Standard inhibitors typically require high affinity binding and continuous occupancy. Consequently, they are susceptible to mutations at their binding site, particularly in cancer and infectious disease targets. In contrast, degraders can function with lower affinity binding through a process known as co-operativity. Our BTK degraders have demonstrated sustained activity in the presence of certain common resistance mutations.

5. Drugging the undruggable

Some disease-causing proteins, such as structural proteins and protein complexes, are not amenable to standard inhibitors. We believe these targets can be addressed using degraders.

Targeted Protein Elevation (TPE): Raising Protein Levels to Control Cellular Pathways

E3 Ligases: The Body’s Gate Keepers for Protein Modulation

The genome encodes over 600 E3 ligases. E3 ligases provide the specificity that drives the cellular machinery to degrade a specific set of proteins at the right time, in the right situation, and in the right tissue. While some E3 ligases are relatively ubiquitous, others are highly restricted based on tissue expression or substrate preference. One example of this specificity is the E3 ligase CBL-B, which functions primarily in immune cells and controls T cell and NK cell activation. Given its functional role, we have chosen CBL-B as our first target for ligase inhibition.

Targeting E3 Ligases

E3 ligases have historically been considered undruggable, but our knowledge of the structure and function of E3 ligases along with our ability to identify critical ligases and develop potent ligase inhibitors is one arm of our Targeted Protein Modulation approach to drug discovery. In contrast to Targeted Protein Degraders, which degrade a specific disease-causing protein, ligase inhibitors prevent degradation and thus raise the level of proteins normally controlled by the target ligase.
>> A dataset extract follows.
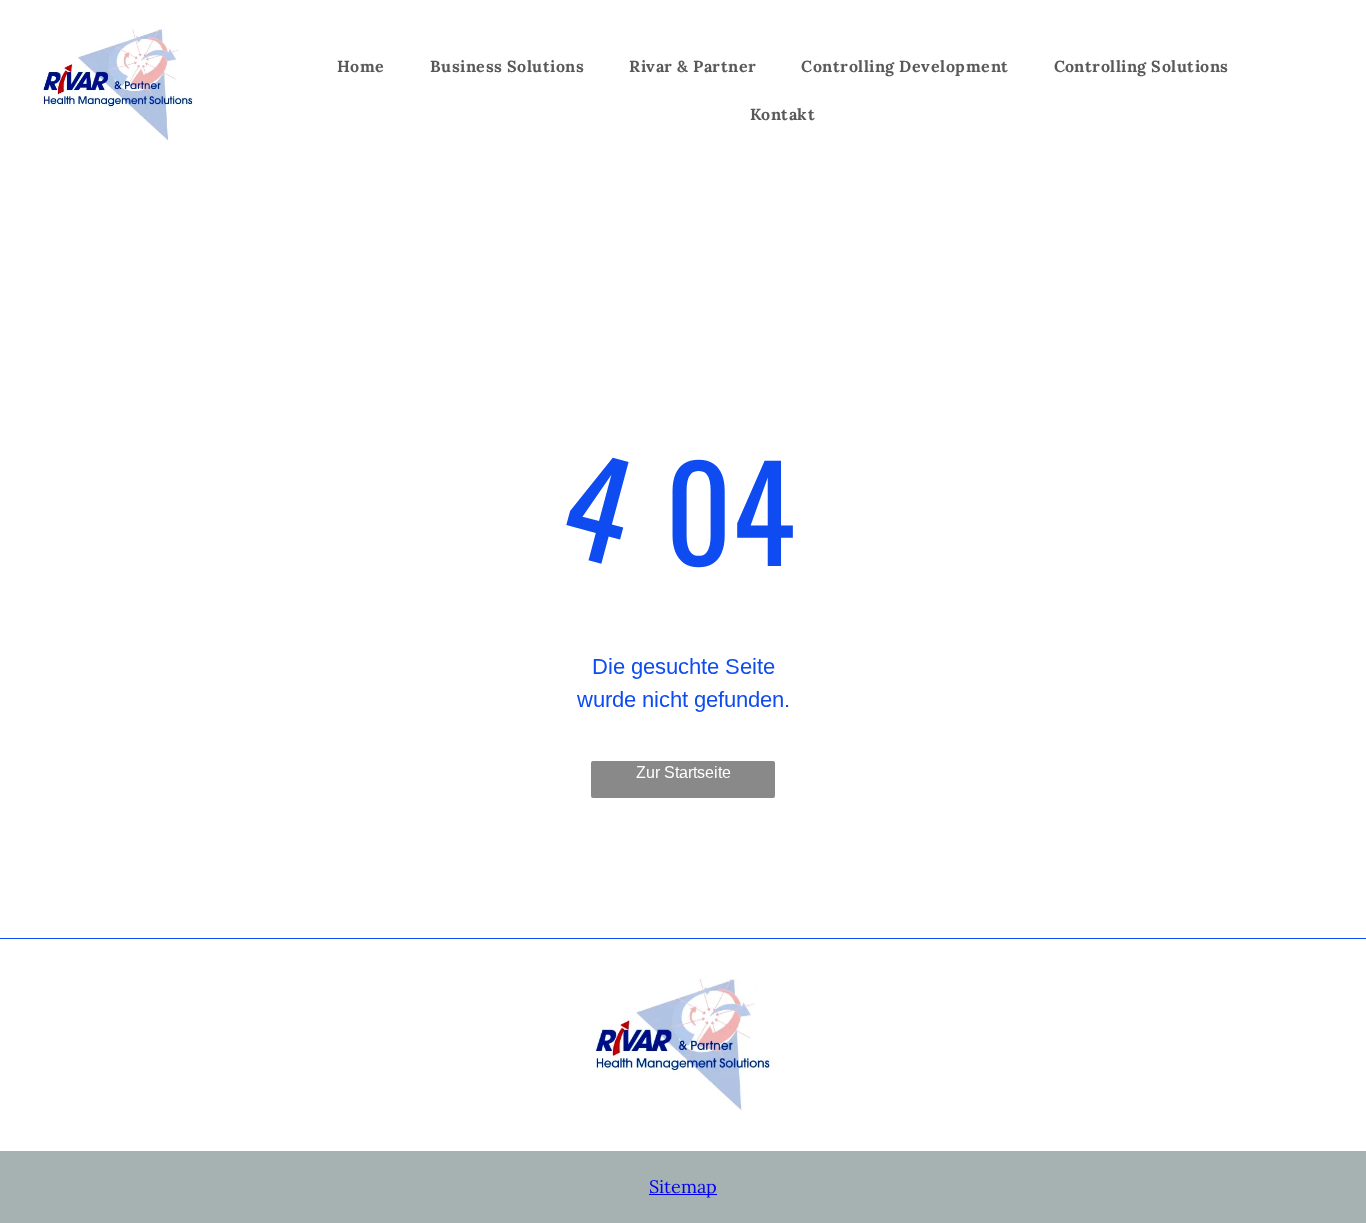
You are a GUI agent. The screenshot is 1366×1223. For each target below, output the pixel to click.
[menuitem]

Degrader-Antibody Conjugates (DACs): Tumor-Specific Delivery of Potent Degraders

Advancing a New Therapeutic Class

DACs represent a next generation of antibody-drug conjugates (ADCs) by combining the catalytic activity of a Targeted Protein Degrader (TPD) with the specificity of an antibody. This new therapeutic modality has the potential for enhanced efficacy and improved safety relative to either technology alone. First, replacing the highly toxic ADC payload with degraders may improve both safety and efficacy. Second, DACs are more selective than traditional degraders because DACs deliver degraders specifically to tumor cells. Thus, by combining degrader technology with ADCs, DACs have the potential to be a next generation alternative to both traditional degraders and current ADCs.